In an interesting study from Japan in 2000,14 the authors studied factors that could potentially influence tumor biology in four MCCs which had undergone CSR and in three which had not. These included tumor cell characteristics such as (a) apoptosis (by the TUNEL index), (b) proliferative rate (by the proliferating cell nuclear antigen), (c) expression of the anti-apoptotic bcl-2 protein and (d) expression of the pro-apoptotic p53. They also studied the numbers of lymphocytes associated with the tumors.
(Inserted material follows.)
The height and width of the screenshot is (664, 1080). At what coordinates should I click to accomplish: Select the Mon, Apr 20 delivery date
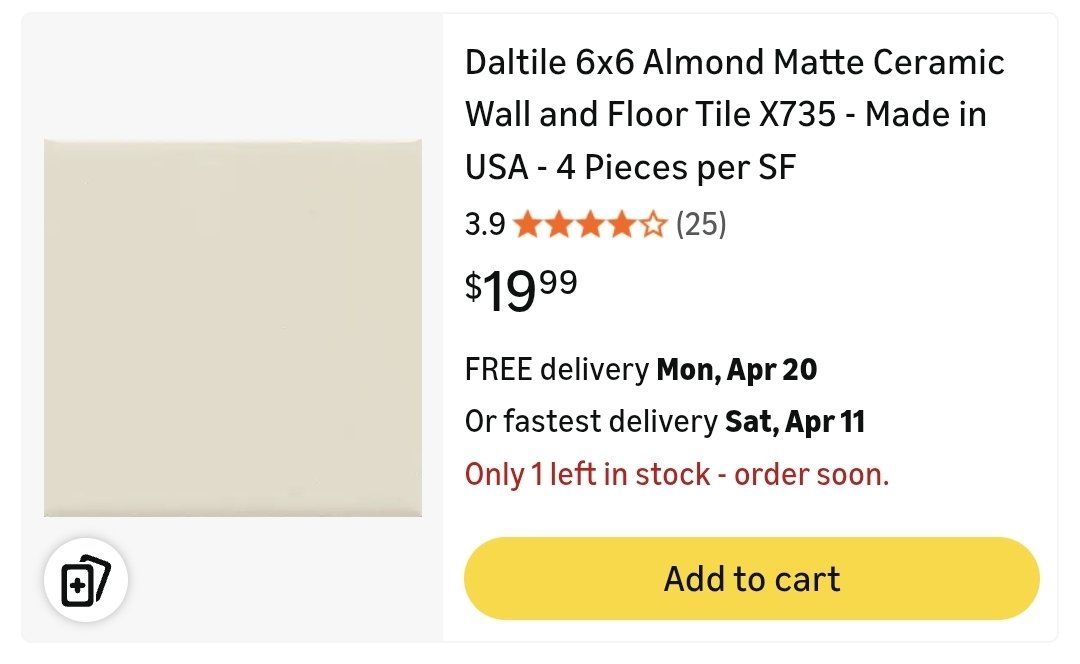click(736, 370)
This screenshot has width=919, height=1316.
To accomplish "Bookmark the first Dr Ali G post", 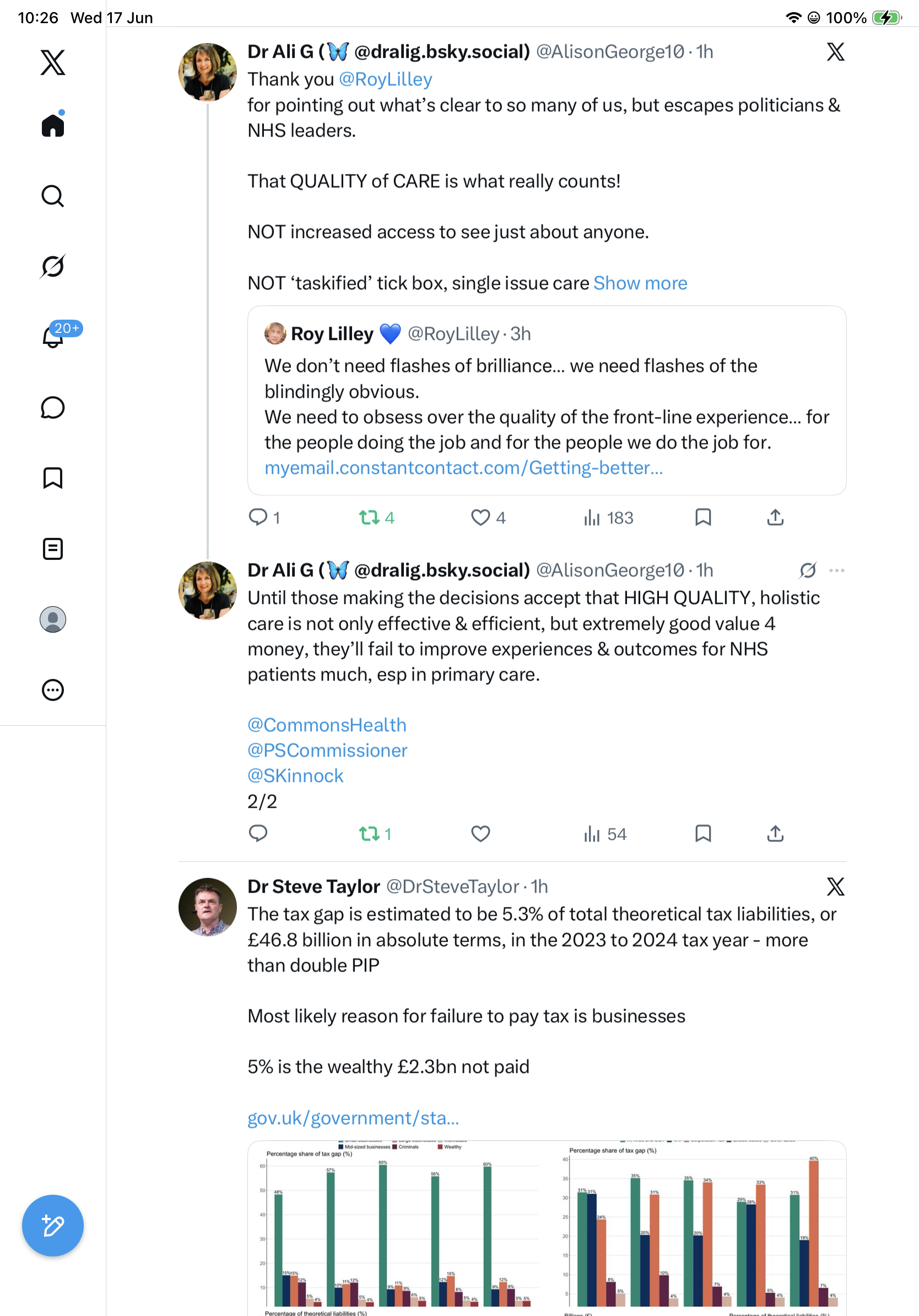I will pyautogui.click(x=703, y=517).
Of these parameters, only apoptosis and the number of tumor- infiltrating T lymphocytes proved to be significantly higher in the CSR group.
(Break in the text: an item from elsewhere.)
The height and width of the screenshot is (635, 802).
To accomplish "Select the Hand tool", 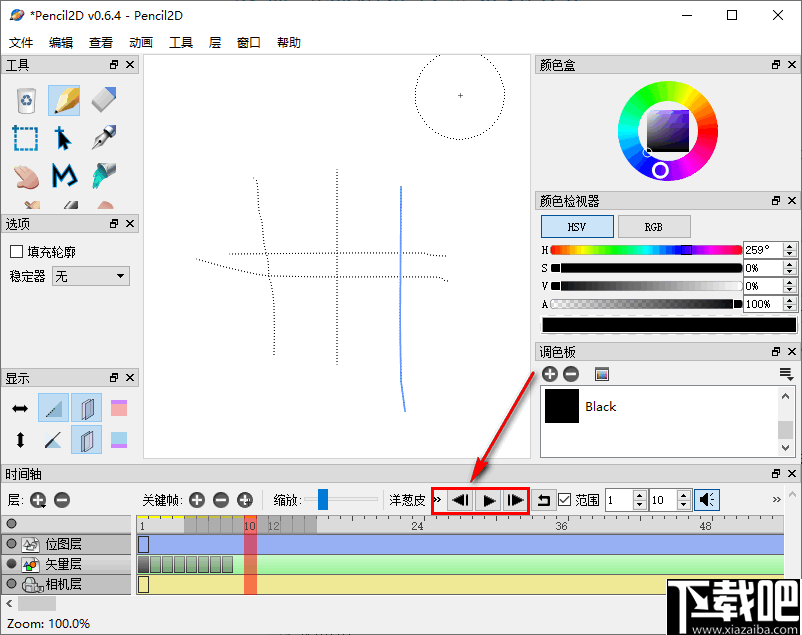I will pos(25,177).
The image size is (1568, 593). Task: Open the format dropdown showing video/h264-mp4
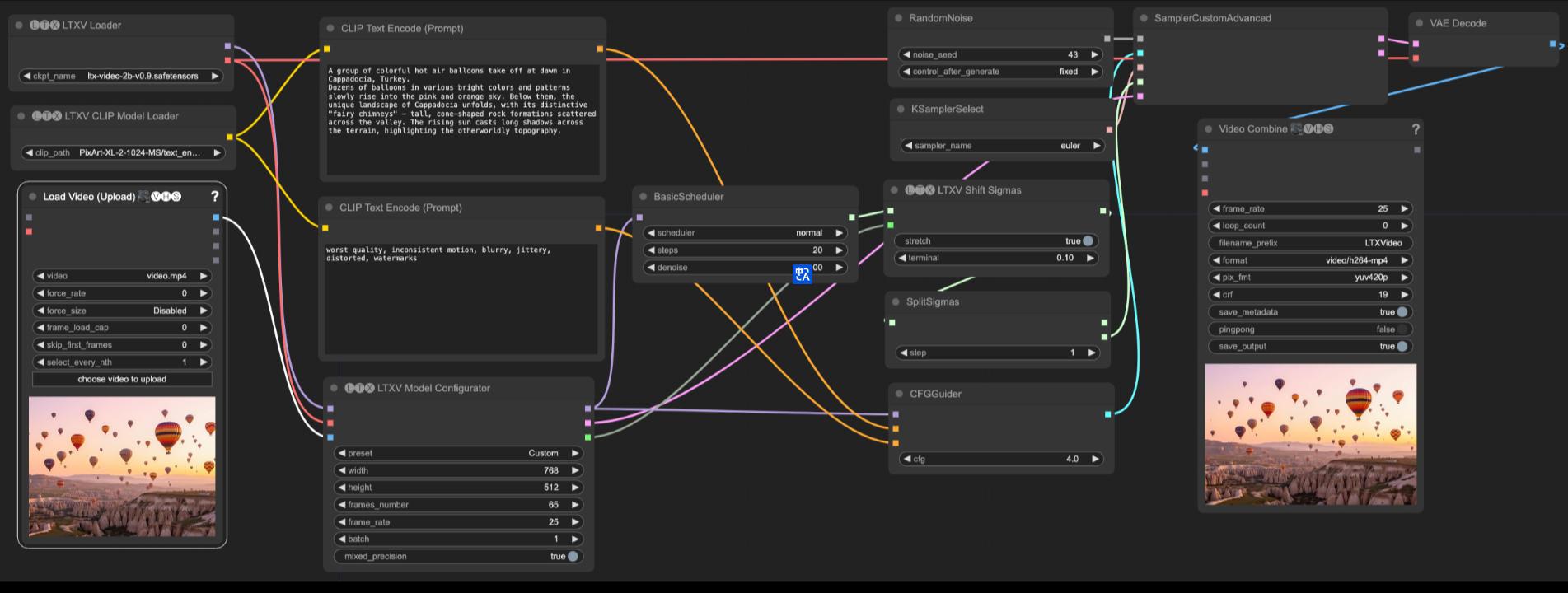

Recent studies have reinforced the favorable prognostic impact of brisk tumor-infiltrating lymphocyte (TILS) in MCC in general.38 Moreover, intratumoral CD8+ lymphocytes have now been recognized as the principle effectors of anti-tumoral immunity.39 The rarity of CSR of MCC has been an obstacle to pursuit of detailed immunological studies in this exceptional setting. We recently re-visited a case of CSR of metastatic MCC reported from our center.29 The primary tumor exhibited brisk TILS (Fig. 1) and high intratumoral CD8+ lymphocyte counts were demonstrated.40 Although these findings appeared to confer a favorable immune profile on the tumor, they did not differ significantly from those of other cases in the cohort which did not undergo regression. Hence the key to CSR remained elusive from a morphological perspective.
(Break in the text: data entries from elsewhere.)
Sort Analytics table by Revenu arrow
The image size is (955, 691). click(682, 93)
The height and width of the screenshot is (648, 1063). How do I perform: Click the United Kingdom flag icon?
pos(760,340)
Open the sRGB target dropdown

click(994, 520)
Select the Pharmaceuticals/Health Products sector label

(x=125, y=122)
Since the discovery of the Merkel cell polyomavirus (MCPyV) in 2008, this agent has been implicated in the pathogenesis of the tumor in the majority of cases.41 Recent work has shown that brisk TILS in MCC has been linked to MCPyV positivity and both have been associated with improved survival.42 It seems likely that they are colluding factors in the generation of an anti-tumoral immune response. Although many reports of CSR of MCC were published since 2008 none of them documented the viral status of the tumor.19-34 As part of the re-examination of our case, (discussed above), we determined that the tumor was MCPyV positive.40

Comment and conclusion

In generating the current overview the objective was to encapsulate current knowledge of CSR of MCC and I regret any omission of relevant contributions to the literature, particularly those published in Japanese. It is time now to focus on this topic given the promising results seen with new immunotherapies for cancer in general, and for MCC in particular. In the latter context, therapeutic blockade of the programmed death-1 (PD-1) immune checkpoint in patients with advanced MCC has shown 62% and 44% response rates in those with MCPyV positive and negative tumors, respectively.43

Contrasted with the paradoxical effect of regression in melanoma, which is associated with a poor prognosis, CSR of MCC usually results in a cure. The former has been attributed by some to the ‘Hammond effect’, whereby higher levels of host immune competence were found to be associated with increased de-differentiation of tumors and enhanced progression.44, 45 Unlike melanoma, the pathogenesis of which is complex, it may be that the etiologic role of MCPyV in MCC confers an inherent immune-stimulatory signal on the tumor cells, rendering them uniformly susceptible to a systemic host response to the virus. It is known that the seroprevalence of MCPyV varies with age and likely over time in the same individual.46 Perhaps a key catalyst, such as further exposure to a high volume of the virus in a patient with MCC, could boost anti-viral immunity to a level capable of eliminating all virus-laden tumor cells?

Notwithstanding the favorable responses to selective immunotherapy observed in patients with MCPyV positive and MCPyV negative tumors, further exploration of the viral status of MCCs which have undergone CSR remains of interest. This data, coupled with serological evaluations in real time and immunophenotypic studies of tumor tissue should be enlightening. In the words of the esteemed British physician William Harvey ‘Nature is nowhere accustomed more to openly display her secret mysteries than in cases where she shows tracings of her workings apart from the beaten paths….’ The answers are there, it is a matter of finding them!